Commonwealth Bank of Australia (ASX: CBA) shares fell on Wednesday, 17 December 2025, with investors weighing a suddenly-shifting interest-rate narrative and fresh macro signals that could shape bank earnings into 2026. CBA was down about 1.1% at around A$153.42 in late afternoon trade (15:15), compared with the prior close of A$155.13, after trading between roughly A$152.76 and A$154.78 on the day. [1]
The stock’s move mattered beyond CBA shareholders. As the ASX’s largest bank and one of the market’s heaviest weights by value, CBA’s direction often acts like a tide line for the financials sector—especially on sessions when rate expectations are doing most of the talking.
CBA share price today: the key numbers investors are watching
By 15:15 AEDT, CBA was quoted at about A$153.42, down A$1.71 (-1.10%) from the previous close, with an indicated market capitalisation around A$256.7 billion. [2]
Zooming out, the recent story for Commonwealth Bank stock remains a tug-of-war between premium valuation and a premium franchise:
- 52-week high: A$191.40 (reached 25 June 2025)
- 52-week low: A$142.36 (reached 14 March 2025)
- Distance from 52-week high: about -19.84% [3]
That near-20% pullback from the June peak is a crucial part of the current debate. Bulls argue the retreat has taken some heat out of the valuation. Bears argue it still hasn’t taken enough.
Why CBA shares fell on 17 December: banks dragged a weaker ASX session
CBA’s decline came as Australian equities slipped for a third straight session, with bank stocks among the main drags while traders digested the prospect that the Reserve Bank of Australia (RBA) might yet have to lean against inflation again. In a Reuters market update, the S&P/ASX 200 was down about 0.3% around midday, and financials were down close to 1%, with CBA down roughly 1%. [4]
ABC’s market live coverage echoed that tone: at lunchtime, the ASX 200 was down about 0.3%, financials were down around 0.6%, and CBA was off about 0.9% (with the big four banks down within a roughly 0.1%–0.9% range). [5]
In other words: this wasn’t “CBA-specific bad news” so much as “macro takes the wheel,” and bank stocks go along for the ride.
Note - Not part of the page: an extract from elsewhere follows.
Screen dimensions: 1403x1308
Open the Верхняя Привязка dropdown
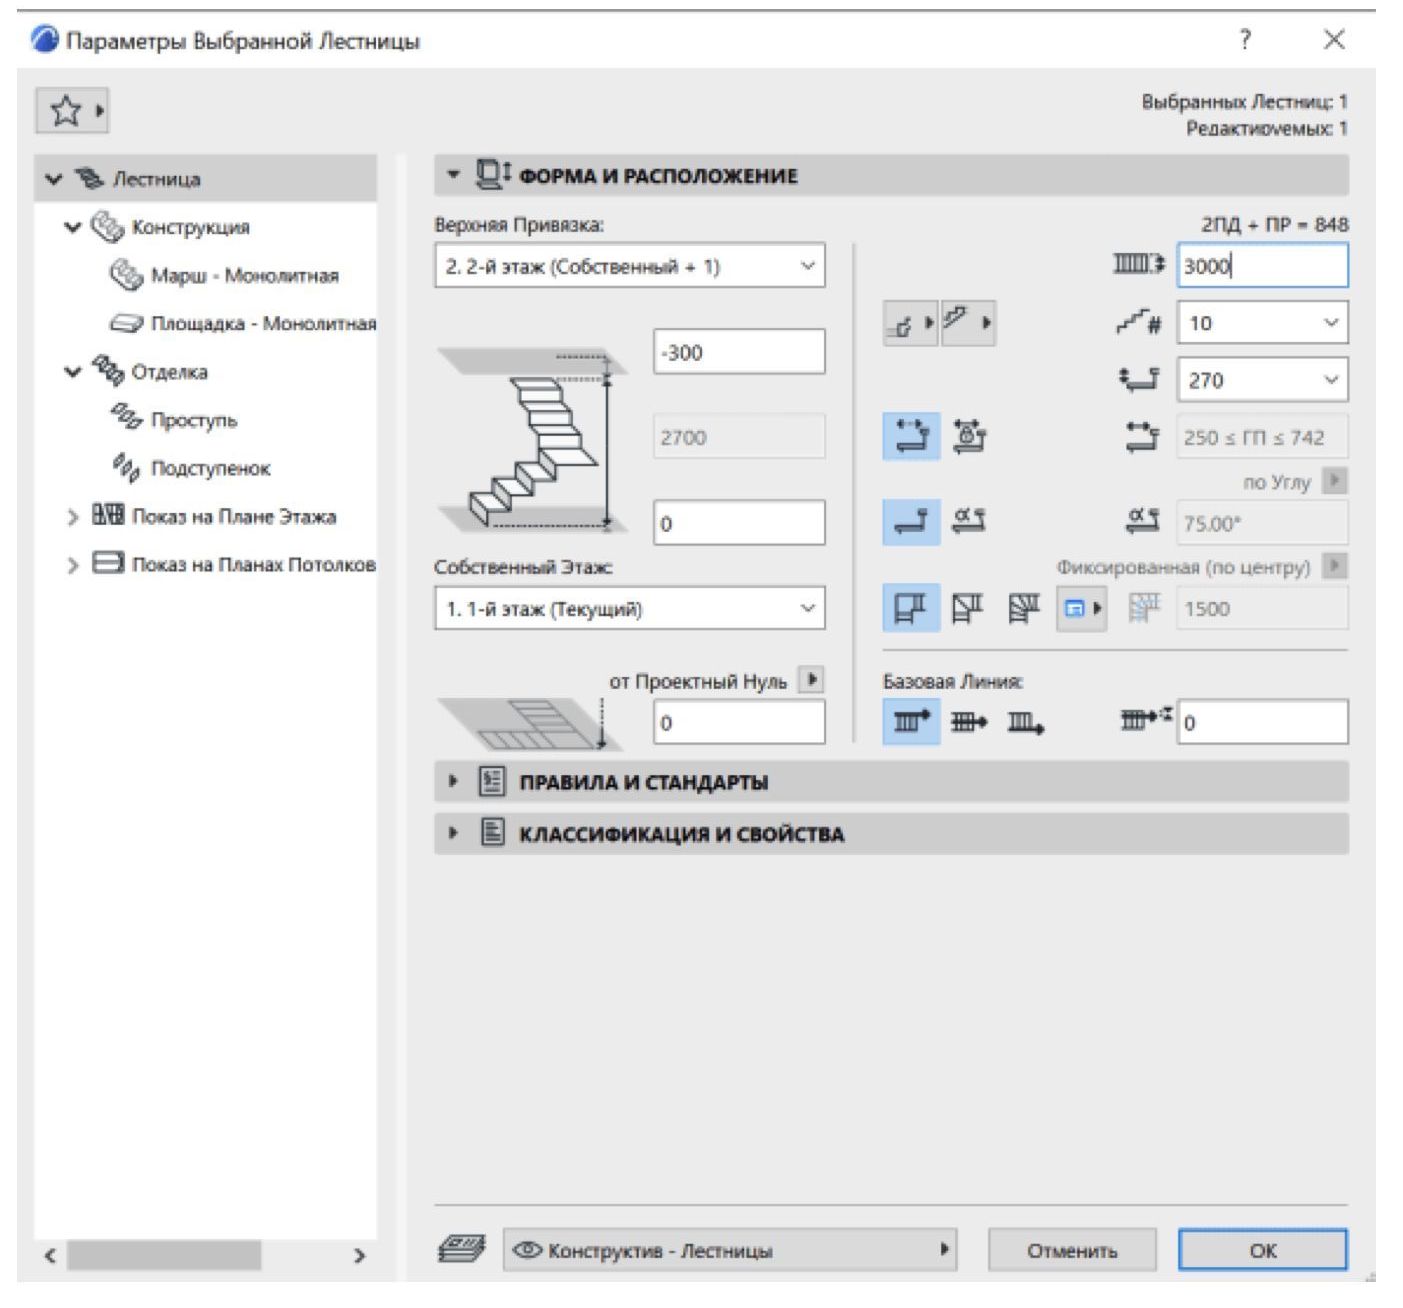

The macro catalyst: MYEFO lifts the inflation outlook, putting rate cuts further away
One reason rate expectations snapped into focus is Australia’s Mid-Year Economic and Fiscal Outlook (MYEFO), released Wednesday. Reuters reported that Treasury revised its inflation forecast higher to 3.75% for the year ending June 2026, up from 3% projected earlier, citing recent price pressures—particularly in services and newly built dwellings. [6]
That matters for CBA because the bank’s earnings outlook is tightly linked to the path of:
- the RBA cash rate,
- mortgage competition and loan pricing,
- deposit pricing and customer “mix” (how much sits in low-cost deposits versus term deposits),
- and credit quality (whether households and businesses stay ahead of repayments).
Reuters also noted that the RBA had cut rates three times in 2025 to 3.6%, but a recent inflation spike—monthly headline inflation rising to 3.8% in October—has forced policymakers to warn hikes might be needed next year if pressures persist. [7]
What Australia’s big banks are now forecasting for the RBA in 2026
On 17 December, the more eye-catching market development wasn’t just the data; it was how quickly major bank economics teams adjusted their calls.
ABC summarised updated “big four” rate expectations as follows:
- Commonwealth Bank: potential hike in February
- Westpac: “extended hold” through 2026
- NAB: two hikes (February and May)
- ANZ: “extended hold” through 2026 [8]
Reuters similarly reported that NAB and CBA were expecting a February rate hike, while Westpac dropped its prior cut calls and shifted to a hold-through-2026 view. [9]
For CBA stock, these shifting forecasts create a weird paradox: rate hikes can be both friend and foe, depending on why they’re happening.
Is a February rate hike bullish or bearish for Commonwealth Bank stock?
For bank investors, the first instinct is often: “higher rates = higher margins.” Reality is messier.
A rate hike cycle can help banks like CBA if:
- loan yields rise faster than deposit costs,
- deposit balances stay “sticky” in lower-cost accounts,
- and credit losses remain contained.
But it can hurt if:
- mortgage and business borrowers become more stressed,
- arrears and bad debts rise,
- competition forces banks to pass on more of the higher funding costs (or cut loan pricing to defend market share),
- and regulators or politicians put pressure on the sector if household budgets get squeezed.
What makes today’s setup particularly delicate is that the market is still digesting how intense competition has been in mortgages and deposits. In its November quarterly update, Reuters reported CBA pointed to competition and lower interest rates pressuring key margins, even as it posted a July–September cash profit of about A$2.6 billion. [10]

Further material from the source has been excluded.